Oct 15, 2012 4:48:55 AM
24 hours in Montréal
Montréal is one of those cities that defies expectation. A lush mix of North American swagger and Euro-cool, the city presents a cutting-edge culture that outshines its Canadian brethren. Though a day is nowhere near enough, here are our suggestions to see some of the best of Montréal in a day.
Start your day slowly partaking in a local ritual – a long and leisurely brunch. Weekend brunching in Montréal is de rigueur, and usually gets started at around 10am, although at some of the city’s hotspots the long lines – full of late-night revellers not long out of bed – will linger until 2pm. L’Express serves up scrambled eggs and pain perdu (French toast) in a classic Parisian bistro atmosphere, Beauty’s is worth the legendary long queue for toasted sesame bagels, or head over to Eggspectation (www.eggspectations.com) to try one of their many variations on eggs Benedict.
If you’re still hungry, grab some portable snacks from Marché Jean-Talon, the city’s largest market and right in the heart of Little Italy. There are several hundred market stalls on a huge square ringed by shops that stock all manner of produce year-round including fruits, vegetables, potted plants, herbs and (of course) maple syrup. Food stalls whip up fresh juices, tender crepes, baguette sandwiches and more. Don’t miss the Québécois specialty store Le Marché des Saveurs.
Time to work off all that food! Hike up Mont Royal, stopping to catch your breath and snap the cityscape from the Kondiaronk Lookout. Montréalers are proud of their ‘mountain’, Mount Royal Park, the work of New York Central Park designer Frederick Law Olmsted. It’s a sprawling, leafy playground that’s perfect for cycling, jogging, horseback riding, picnicking and, in winter, cross-country skiing and tobogganing.
In fine weather, enjoy panoramic views from the Kondiaronk lookout near Chalet du Mont Royal, a grand old white villa that hosts big-band concerts in summer; or from the Observatoire de l’Est, a favourite rendez-vous spot for lovebirds. It takes about 30 minutes to walk between the two. En route you’ll spot the landmark 40m-high Cross of Montréal, which is illuminated at night. It’s there to commemorate city founder Maisonneuve who single-handedly carried a wooden cross up the mountain in 1643 to give thanks to God for sparing his fledgling village from flooding.

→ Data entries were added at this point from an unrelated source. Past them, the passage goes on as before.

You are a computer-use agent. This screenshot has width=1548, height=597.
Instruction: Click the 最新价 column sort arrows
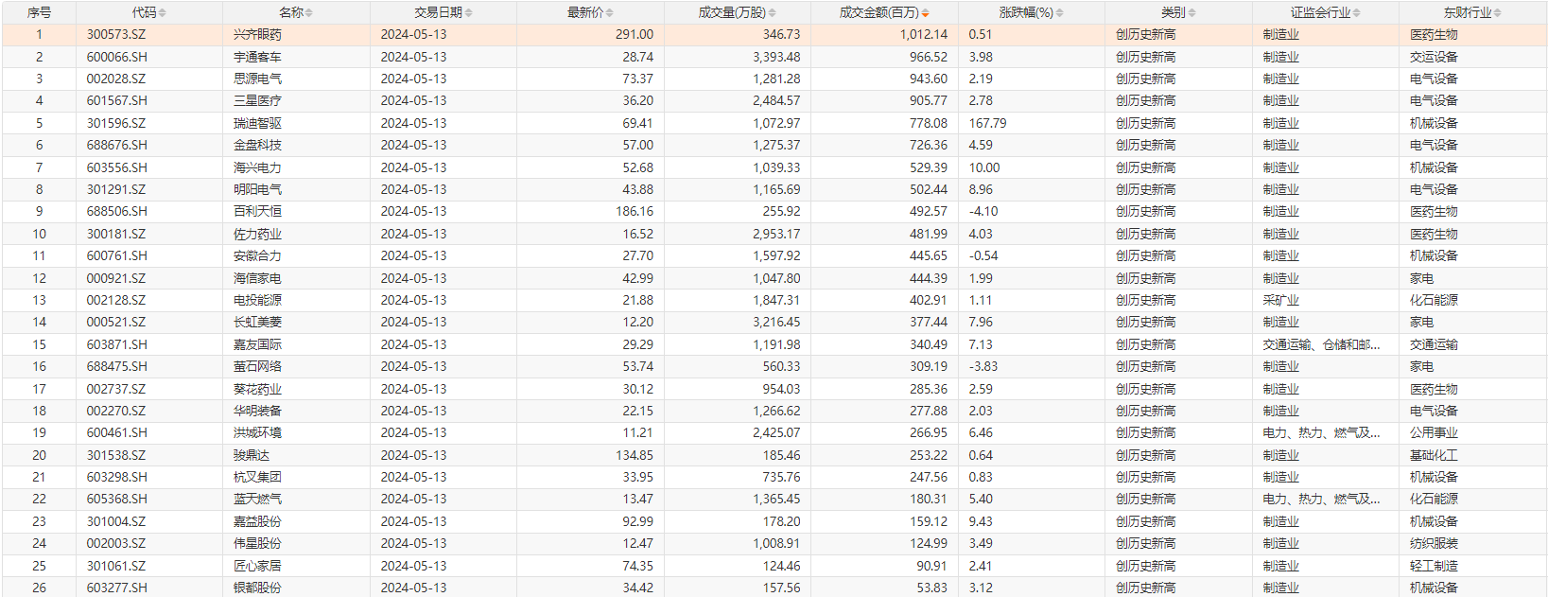pos(609,13)
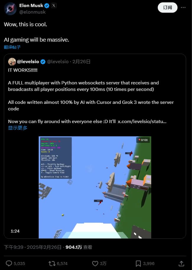Click the blue verified badge beside Elon Musk
This screenshot has width=192, height=270.
pos(47,6)
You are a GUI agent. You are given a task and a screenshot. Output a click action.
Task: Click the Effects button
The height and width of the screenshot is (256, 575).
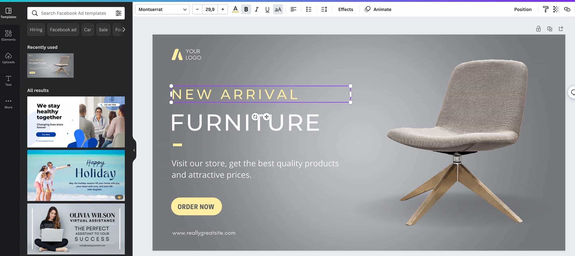pos(345,9)
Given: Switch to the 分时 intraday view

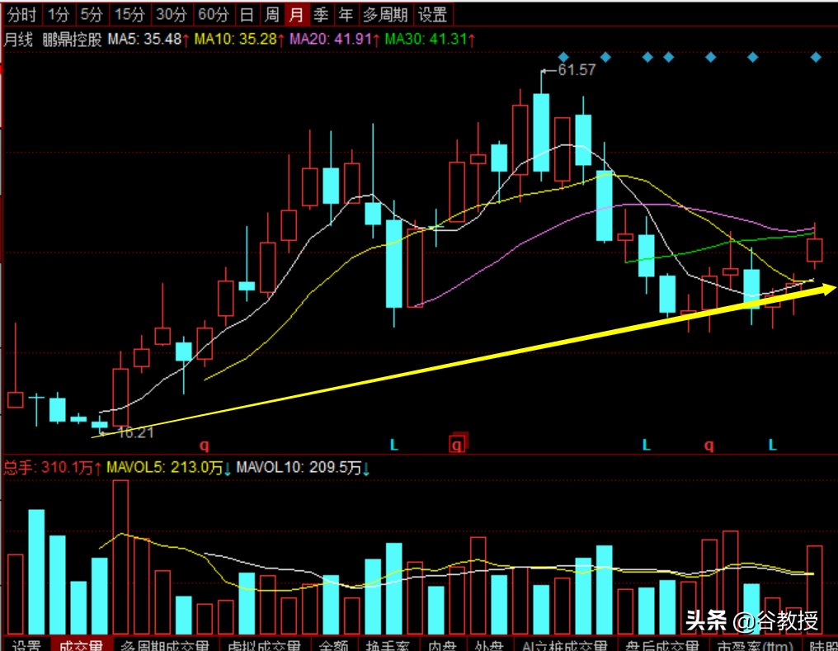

If outdoor rambling isn’t your style, you can explore the cobblestone alleys of Old Montréal. Get a dose of history at Musée d’Archéologie et d’Histoire Pointe-à-Callière. For the most part, the museum is underground. Head to the archeological crypt in the basement where you can explore the remains of the city’s ancient sewage and river system and the foundations of its first buildings and first public square. Interactive exhibits include video monitors that allow visitors to ask questions of the hologram-like figures from the 17th and 18th centuries about their lives in the colony.
By now you’ve certainly worked up a thirst, so as the sun sets join the cinq-à-sept (5pm-to-7pm) crowd for outdoor drinks on your way to winding down with a decadent meal at L’Orignal.
You may not have seen all that Montréal has to offer, but you will have seen some of the best.